50-Sn-120 JAEA EVAL-Dec09 N.Iwamoto,K.Shibata
DIST-MAY10 20100119
----JENDL-4.0 MATERIAL 5049
-----INCIDENT NEUTRON DATA
------ENDF-6 FORMAT
History
09-12 The resolved resonance parameters were evaluated by
K.Shibata.
The data above the resolved resonance region were evaluated
and compiled by N.Iwamoto.
MF= 1 General information
MT=451 Descriptive data and directory
MF= 2 Resonance parameters
MT=151 Resolved and unresolved resonance parameters
Resolved resonance region (MLBW formula) : below 70 keV
In JENDL-3.3, resonance parameters were based on Mughabghab
et al./1/ Total spin J of J-unknown p-wave resonances was
assumed to be 1/2. Neutron orbital angular momentum L of
some resonances was estimated with a method of Bollinger and
Thomas/2/. Average radiation width of 120 meV was deduced
and applied to the levels whose radiation width was unknown.

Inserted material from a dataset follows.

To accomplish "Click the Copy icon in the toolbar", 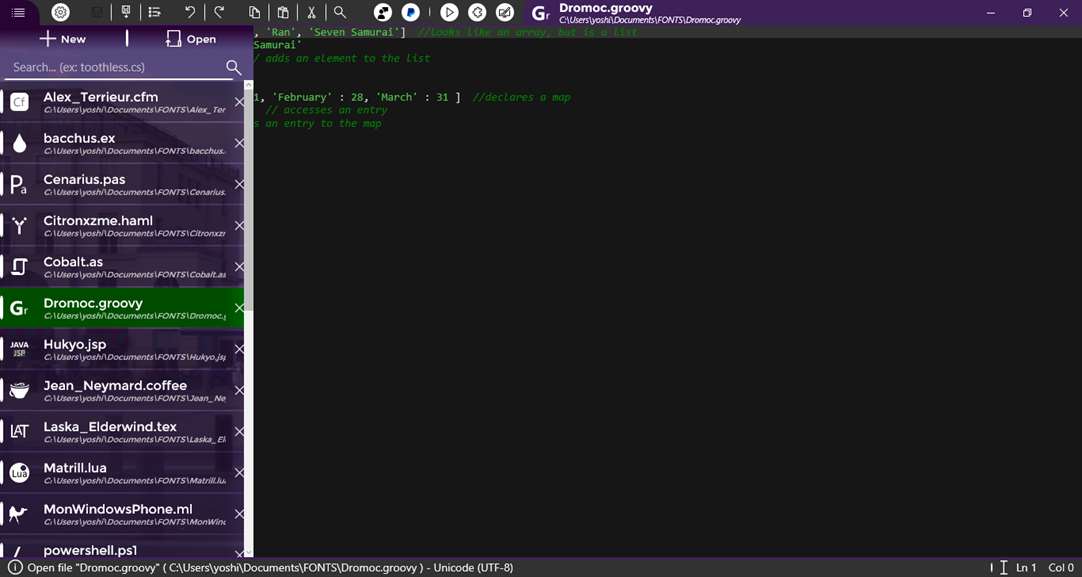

Scattering radius of 6.0 fm was assumed from the systematics
of measured values for neighboring nuclides. A negative
resonance was added so as to reproduce the thermal capture
and scattering cross sections given by Mughabghab et al.
In JENDL-4, the data for -612 eV - 55 keV were replaced with
the obtained by Koehler et al./3/ A radius of 6.15 fm was
used. The levels at 67 and 105 eV were removed.
Unresolved resonance region : 70 keV - 200 keV
The unresolved resonance paramters (URP) were determined by
ASREP code /4/ so as to reproduce the evaluated total and
capture cross sections calculated with optical model code
OPTMAN /5/ and CCONE /6/. The unresolved parameters
should be used only for self-shielding calculation.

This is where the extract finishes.